Derrière Annie Ernaux, Didier Éribon, Édouard Louis et bien d’autres, Bortoluci analyse finement sa situation de transfuge, issu du milieu ouvrier et évoluant dans les sphères de l’élite intellectuel.

Le récit est émaillé de références à la fois occidentales – Walter Benjamin, Tove Ditlevson, Susan Sontag, Roland Barthes, Ernest Hemigway, Brecht, Maria Stepanova, etc. – et brésiliennes – Machado de Assis, Guimarães Rosa.

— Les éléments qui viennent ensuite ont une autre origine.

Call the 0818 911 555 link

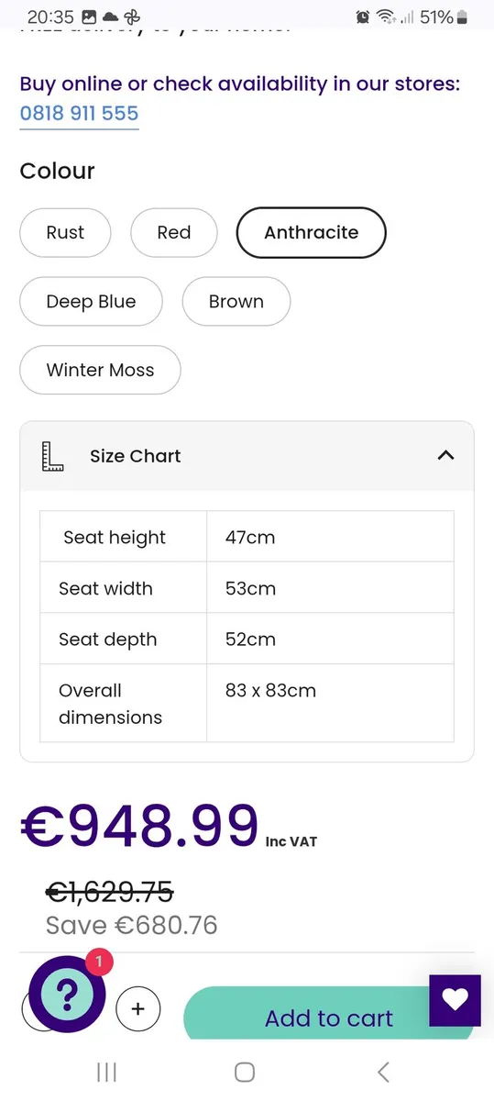pyautogui.click(x=79, y=114)
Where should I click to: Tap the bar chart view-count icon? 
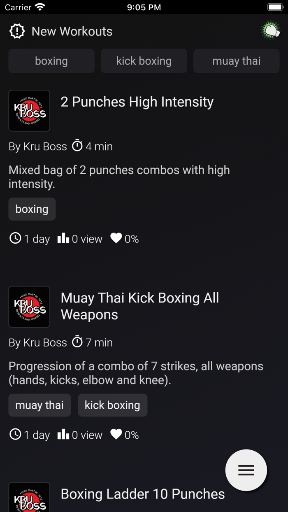coord(63,238)
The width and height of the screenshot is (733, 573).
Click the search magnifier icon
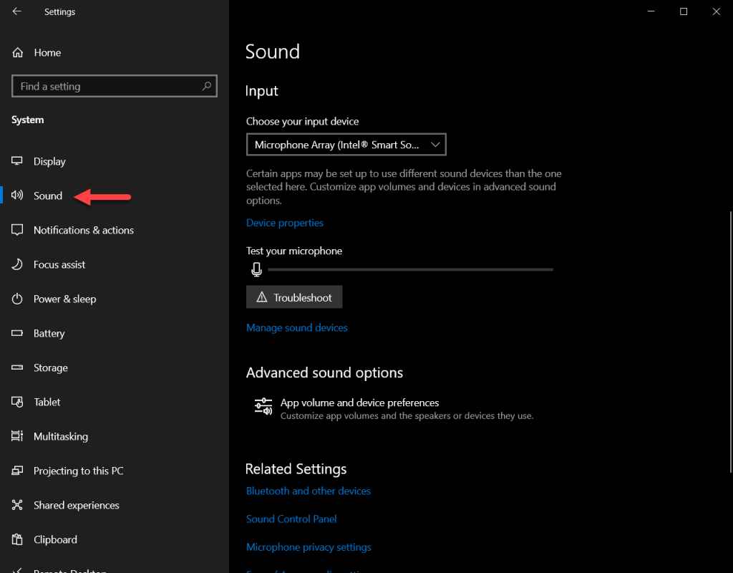pos(207,86)
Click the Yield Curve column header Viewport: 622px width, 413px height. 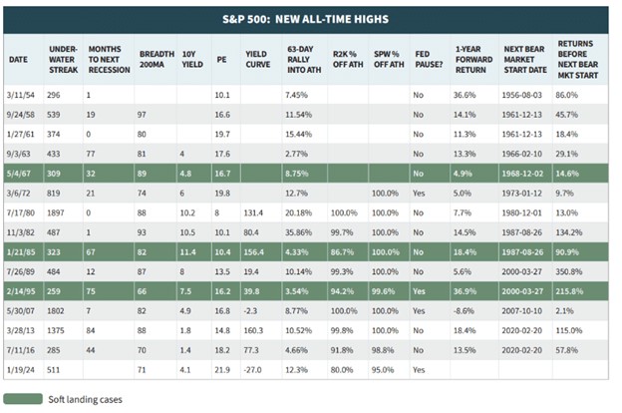[x=256, y=60]
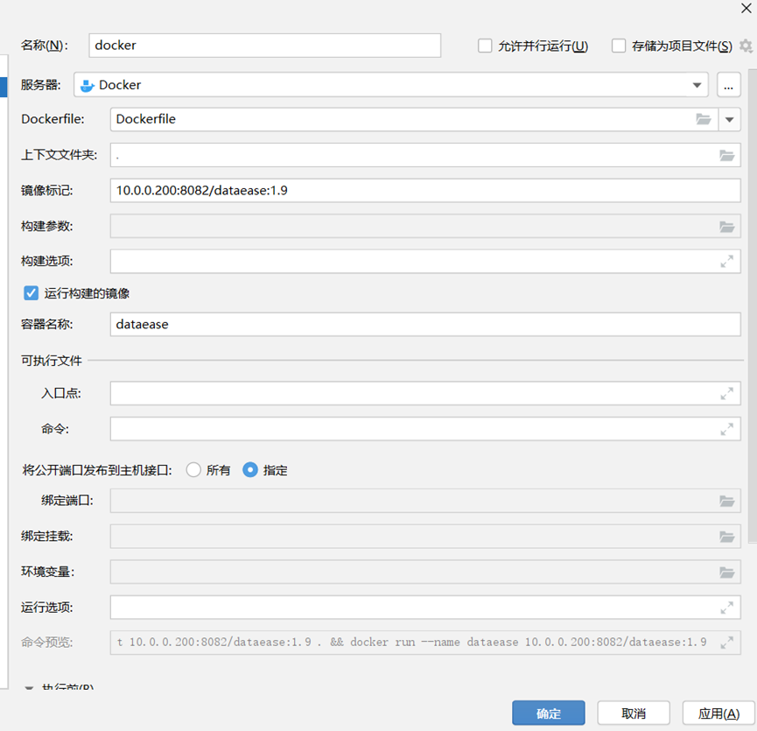Check the 存储为项目文件 checkbox
The image size is (757, 731).
618,46
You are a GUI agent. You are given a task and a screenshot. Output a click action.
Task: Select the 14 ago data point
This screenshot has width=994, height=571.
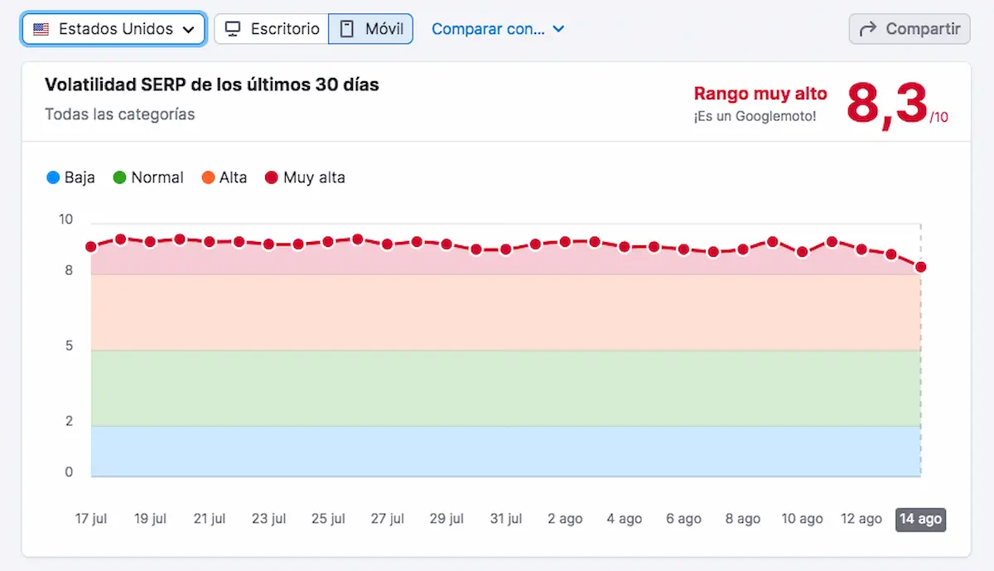[x=920, y=267]
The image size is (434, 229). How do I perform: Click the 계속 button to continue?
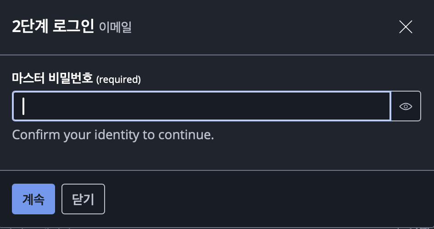click(33, 199)
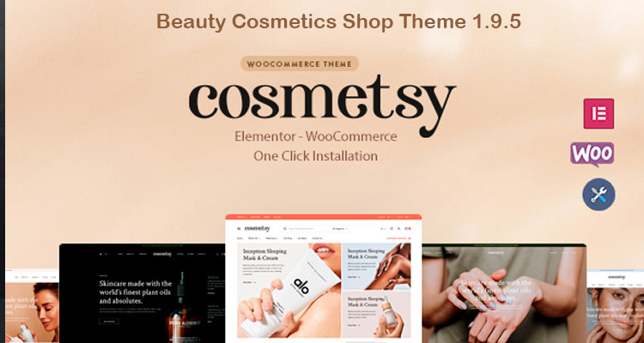Click the WOOCOMMERCE THEME pill badge
Screen dimensions: 644x343
(300, 63)
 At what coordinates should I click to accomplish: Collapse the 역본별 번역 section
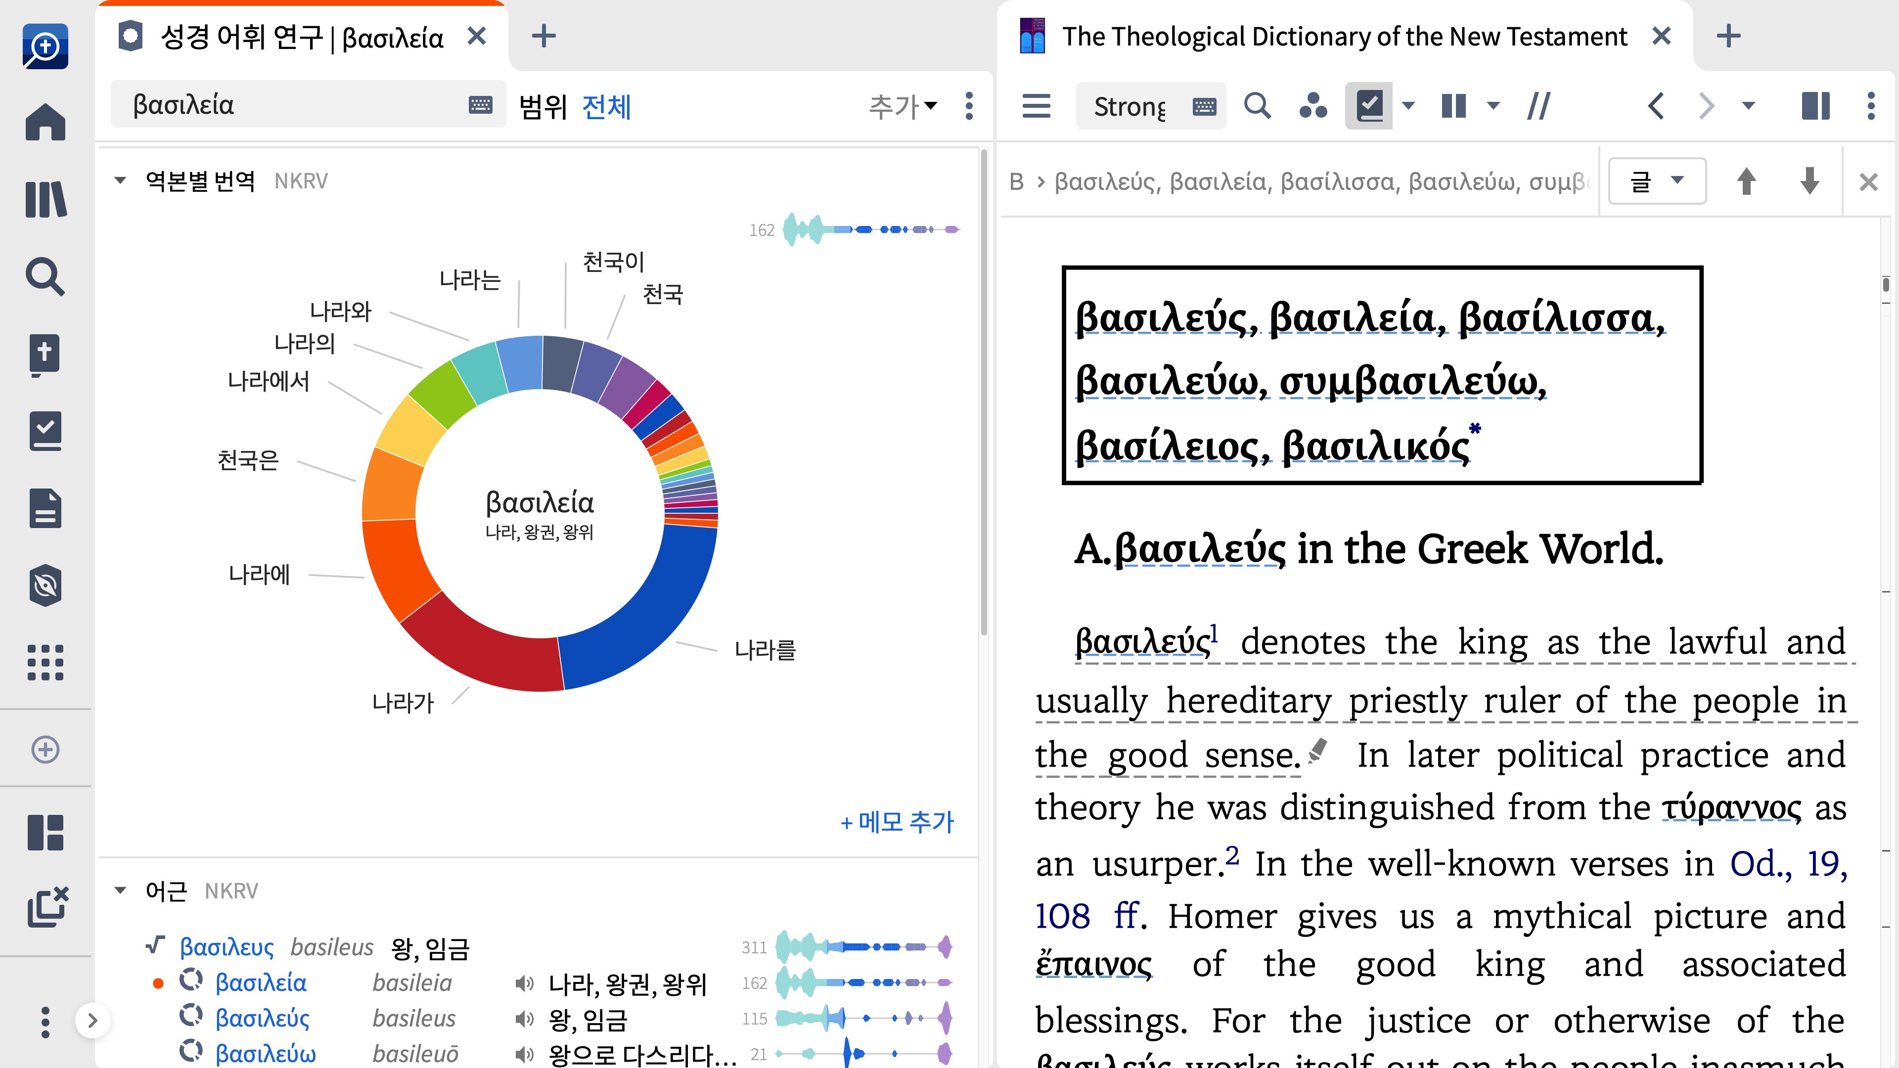(x=120, y=181)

S’inscrivant dans la lignée des textes d’autofiction d’Annie Ernaux, Édouard Louis, Svetlana Alexievitch, Karl Ove Knausgård, Chris Kraus, etc., Ce qui m'appartient m’a aussi rappelé, en raison de la sobriété du ton et de la distance émotionnelle, les films du documentariste brésilien Eduardo Coutinho.

Comme souvent dans les biographies fictives ou essais littéraires, l’auteur n’hésite pas, dans le premier chapitre, à présenter sa démarche et ses influences littéraires, cinématographiques, sociologiques (José Henrique Bortoluci est sociologue).

Sans que le projet présente d’aspect véritablement novateur, la qualité du dispositif, l’intelligence, l’épaisseur fine et lucide des propos doux-amers en font un texte singulier, instructif et agréable à lire.